Saved entries
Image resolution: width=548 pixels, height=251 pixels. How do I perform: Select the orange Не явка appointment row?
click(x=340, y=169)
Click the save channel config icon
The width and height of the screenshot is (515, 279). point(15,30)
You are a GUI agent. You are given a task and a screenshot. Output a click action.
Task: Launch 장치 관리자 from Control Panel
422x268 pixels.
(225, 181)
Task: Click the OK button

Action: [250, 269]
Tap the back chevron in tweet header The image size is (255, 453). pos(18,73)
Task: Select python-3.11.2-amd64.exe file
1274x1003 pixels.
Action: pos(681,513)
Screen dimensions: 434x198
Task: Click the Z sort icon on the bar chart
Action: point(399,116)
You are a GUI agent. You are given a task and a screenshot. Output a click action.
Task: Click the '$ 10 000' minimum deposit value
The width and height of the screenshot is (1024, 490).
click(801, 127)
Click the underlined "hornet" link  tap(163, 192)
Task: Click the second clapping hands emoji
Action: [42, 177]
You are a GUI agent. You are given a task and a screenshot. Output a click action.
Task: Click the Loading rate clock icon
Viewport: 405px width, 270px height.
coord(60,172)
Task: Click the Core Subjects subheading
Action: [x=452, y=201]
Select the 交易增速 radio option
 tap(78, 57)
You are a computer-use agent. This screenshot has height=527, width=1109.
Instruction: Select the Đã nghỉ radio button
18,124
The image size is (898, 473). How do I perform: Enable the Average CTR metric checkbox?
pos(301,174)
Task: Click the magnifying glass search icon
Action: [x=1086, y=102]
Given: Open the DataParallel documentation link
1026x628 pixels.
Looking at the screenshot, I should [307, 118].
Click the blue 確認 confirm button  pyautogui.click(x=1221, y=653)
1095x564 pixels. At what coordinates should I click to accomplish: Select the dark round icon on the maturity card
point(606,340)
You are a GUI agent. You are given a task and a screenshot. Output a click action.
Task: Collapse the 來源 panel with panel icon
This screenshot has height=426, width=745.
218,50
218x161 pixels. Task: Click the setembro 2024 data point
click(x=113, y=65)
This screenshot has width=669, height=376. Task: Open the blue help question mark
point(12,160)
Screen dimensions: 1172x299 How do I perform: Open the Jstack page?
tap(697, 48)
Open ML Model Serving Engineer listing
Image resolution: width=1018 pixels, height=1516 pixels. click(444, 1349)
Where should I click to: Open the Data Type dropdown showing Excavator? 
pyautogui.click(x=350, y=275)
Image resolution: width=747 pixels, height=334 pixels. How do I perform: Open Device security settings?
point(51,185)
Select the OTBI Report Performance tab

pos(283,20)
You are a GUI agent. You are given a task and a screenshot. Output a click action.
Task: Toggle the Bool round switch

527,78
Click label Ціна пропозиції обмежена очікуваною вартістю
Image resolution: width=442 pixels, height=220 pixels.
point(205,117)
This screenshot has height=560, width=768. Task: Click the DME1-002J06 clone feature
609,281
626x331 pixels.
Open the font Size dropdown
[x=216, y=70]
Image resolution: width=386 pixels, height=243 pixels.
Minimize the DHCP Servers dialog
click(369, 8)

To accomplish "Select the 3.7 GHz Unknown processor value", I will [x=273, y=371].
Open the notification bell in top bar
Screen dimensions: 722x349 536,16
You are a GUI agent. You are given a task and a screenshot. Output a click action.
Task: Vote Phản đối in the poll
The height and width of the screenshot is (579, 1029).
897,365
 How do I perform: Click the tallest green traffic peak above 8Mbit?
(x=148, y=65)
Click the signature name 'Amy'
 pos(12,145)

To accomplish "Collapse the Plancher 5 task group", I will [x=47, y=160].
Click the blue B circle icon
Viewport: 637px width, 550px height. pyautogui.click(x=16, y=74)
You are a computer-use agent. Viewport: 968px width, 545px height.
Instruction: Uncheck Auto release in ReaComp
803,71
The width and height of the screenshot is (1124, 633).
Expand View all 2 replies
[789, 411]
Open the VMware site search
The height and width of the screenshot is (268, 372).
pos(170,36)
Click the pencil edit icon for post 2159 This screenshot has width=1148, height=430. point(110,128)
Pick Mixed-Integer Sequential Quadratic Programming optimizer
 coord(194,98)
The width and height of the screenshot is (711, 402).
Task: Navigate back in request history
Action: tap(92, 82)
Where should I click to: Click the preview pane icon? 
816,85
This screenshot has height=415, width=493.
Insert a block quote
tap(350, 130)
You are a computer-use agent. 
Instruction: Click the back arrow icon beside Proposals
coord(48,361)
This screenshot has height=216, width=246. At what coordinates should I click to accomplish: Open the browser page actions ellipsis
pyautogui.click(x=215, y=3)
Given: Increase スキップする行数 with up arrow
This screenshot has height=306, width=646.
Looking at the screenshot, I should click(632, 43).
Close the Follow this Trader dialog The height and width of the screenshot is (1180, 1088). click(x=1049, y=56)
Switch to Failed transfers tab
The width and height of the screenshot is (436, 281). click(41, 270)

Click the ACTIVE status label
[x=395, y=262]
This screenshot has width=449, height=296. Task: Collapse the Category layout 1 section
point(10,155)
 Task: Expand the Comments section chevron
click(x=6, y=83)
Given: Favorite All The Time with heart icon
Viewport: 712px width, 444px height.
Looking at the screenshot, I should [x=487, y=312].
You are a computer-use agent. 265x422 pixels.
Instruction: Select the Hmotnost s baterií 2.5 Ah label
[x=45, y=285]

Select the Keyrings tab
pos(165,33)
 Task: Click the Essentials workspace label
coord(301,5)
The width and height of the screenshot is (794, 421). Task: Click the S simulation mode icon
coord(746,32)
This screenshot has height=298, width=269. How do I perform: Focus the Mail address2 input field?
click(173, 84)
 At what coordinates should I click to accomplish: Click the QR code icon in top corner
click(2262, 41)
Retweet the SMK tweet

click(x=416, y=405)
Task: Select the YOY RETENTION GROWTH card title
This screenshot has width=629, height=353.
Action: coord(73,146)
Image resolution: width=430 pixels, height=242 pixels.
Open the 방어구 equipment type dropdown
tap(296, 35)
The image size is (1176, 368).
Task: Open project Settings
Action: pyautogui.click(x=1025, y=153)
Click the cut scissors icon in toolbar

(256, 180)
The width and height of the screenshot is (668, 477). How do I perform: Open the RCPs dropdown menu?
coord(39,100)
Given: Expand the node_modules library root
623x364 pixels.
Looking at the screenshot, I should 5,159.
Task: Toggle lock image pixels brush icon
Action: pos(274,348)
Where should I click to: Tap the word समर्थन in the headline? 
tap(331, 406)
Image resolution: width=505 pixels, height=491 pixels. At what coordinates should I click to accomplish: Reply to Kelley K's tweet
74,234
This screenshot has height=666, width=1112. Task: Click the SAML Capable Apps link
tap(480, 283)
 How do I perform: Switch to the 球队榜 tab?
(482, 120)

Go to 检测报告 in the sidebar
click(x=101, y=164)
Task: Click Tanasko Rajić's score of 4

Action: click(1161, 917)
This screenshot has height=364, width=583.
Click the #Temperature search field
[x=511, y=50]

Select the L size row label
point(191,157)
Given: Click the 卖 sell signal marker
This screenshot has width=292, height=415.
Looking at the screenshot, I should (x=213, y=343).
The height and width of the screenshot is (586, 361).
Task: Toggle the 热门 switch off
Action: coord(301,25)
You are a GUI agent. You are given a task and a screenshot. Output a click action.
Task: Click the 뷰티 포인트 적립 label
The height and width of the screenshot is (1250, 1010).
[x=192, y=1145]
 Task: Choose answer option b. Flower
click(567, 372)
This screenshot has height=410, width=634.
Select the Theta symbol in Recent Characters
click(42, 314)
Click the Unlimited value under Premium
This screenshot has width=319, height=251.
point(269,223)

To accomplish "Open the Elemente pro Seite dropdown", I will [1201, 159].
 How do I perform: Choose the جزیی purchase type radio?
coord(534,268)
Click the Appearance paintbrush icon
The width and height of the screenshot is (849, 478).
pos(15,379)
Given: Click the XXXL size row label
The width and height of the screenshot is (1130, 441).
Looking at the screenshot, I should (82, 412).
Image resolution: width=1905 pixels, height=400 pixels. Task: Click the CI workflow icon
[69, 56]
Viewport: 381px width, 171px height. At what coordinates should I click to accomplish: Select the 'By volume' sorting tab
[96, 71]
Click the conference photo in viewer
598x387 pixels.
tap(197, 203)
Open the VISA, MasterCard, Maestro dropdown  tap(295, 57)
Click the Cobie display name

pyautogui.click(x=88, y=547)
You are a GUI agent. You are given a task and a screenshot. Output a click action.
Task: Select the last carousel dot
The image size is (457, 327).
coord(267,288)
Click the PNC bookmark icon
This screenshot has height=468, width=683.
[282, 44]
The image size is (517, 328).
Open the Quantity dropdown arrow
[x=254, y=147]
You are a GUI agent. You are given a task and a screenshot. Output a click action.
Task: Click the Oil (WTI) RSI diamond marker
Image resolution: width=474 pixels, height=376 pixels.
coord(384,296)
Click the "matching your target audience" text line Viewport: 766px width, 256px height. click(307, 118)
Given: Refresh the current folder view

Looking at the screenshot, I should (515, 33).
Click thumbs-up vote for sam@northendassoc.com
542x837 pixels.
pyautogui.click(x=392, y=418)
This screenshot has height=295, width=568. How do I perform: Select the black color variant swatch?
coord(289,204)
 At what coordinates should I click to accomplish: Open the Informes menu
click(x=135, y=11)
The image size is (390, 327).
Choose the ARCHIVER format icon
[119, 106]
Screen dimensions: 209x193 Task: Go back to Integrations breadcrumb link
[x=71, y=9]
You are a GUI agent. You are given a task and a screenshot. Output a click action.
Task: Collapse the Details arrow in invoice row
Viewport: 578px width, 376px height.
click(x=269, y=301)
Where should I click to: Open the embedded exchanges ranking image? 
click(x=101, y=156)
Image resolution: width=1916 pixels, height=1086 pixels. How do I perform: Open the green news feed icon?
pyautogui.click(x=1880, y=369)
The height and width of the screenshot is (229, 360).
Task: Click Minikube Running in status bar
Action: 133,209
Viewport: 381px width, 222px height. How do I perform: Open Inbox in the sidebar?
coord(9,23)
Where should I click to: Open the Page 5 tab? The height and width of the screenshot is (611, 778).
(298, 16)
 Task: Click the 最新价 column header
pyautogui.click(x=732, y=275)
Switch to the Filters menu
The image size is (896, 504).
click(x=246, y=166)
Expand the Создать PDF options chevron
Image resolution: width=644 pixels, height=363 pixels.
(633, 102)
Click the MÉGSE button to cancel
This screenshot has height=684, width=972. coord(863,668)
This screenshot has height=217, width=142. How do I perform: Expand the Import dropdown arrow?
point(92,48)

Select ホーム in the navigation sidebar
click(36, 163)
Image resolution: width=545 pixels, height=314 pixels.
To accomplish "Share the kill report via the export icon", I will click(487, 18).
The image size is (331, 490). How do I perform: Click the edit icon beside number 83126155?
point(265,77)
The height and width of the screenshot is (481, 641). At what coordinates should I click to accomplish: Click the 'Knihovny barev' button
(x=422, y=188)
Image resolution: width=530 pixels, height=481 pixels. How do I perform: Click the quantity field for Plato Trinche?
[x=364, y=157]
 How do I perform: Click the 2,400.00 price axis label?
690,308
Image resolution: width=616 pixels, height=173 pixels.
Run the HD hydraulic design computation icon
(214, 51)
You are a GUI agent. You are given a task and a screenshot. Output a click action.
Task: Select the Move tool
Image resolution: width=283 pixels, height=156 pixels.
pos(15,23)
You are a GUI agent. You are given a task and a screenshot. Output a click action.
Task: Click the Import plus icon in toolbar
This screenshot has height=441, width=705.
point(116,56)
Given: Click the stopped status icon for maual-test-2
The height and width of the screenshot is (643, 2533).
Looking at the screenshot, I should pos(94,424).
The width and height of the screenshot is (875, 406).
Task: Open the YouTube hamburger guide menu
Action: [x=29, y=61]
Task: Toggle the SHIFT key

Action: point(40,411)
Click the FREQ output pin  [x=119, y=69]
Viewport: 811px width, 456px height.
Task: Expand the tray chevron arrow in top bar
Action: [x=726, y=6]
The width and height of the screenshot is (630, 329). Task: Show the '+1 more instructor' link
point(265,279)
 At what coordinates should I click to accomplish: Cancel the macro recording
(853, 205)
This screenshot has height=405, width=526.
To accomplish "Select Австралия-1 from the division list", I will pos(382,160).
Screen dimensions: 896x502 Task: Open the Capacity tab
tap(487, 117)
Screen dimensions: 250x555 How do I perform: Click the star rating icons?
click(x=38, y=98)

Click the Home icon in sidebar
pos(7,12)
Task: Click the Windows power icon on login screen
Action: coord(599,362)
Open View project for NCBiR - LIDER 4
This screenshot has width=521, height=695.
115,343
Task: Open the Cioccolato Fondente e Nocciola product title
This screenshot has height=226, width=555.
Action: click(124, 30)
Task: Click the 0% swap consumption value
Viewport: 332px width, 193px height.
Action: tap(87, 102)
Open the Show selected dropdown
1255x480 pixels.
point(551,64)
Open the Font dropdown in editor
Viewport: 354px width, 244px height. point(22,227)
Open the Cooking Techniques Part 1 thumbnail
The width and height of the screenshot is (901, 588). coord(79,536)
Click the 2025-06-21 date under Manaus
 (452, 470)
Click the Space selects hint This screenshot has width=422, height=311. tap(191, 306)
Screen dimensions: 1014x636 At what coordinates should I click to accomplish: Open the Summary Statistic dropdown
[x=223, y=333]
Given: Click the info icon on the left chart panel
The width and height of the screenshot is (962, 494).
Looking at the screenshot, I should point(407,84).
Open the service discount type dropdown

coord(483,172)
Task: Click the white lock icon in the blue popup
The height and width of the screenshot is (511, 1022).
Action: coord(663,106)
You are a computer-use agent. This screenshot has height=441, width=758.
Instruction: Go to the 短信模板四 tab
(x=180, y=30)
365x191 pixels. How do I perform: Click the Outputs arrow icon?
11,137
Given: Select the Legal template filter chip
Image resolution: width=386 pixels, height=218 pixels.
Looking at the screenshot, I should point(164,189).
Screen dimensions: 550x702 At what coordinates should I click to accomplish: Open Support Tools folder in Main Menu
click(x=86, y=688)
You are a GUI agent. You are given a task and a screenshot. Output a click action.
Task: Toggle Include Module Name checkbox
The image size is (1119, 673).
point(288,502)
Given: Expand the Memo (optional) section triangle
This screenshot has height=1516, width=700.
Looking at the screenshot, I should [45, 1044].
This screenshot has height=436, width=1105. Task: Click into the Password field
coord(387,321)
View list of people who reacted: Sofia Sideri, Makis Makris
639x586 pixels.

■ **Aim of the task**
Working from the records above, tally the lines that contain "will" and give only the total.

■ **Task output**
5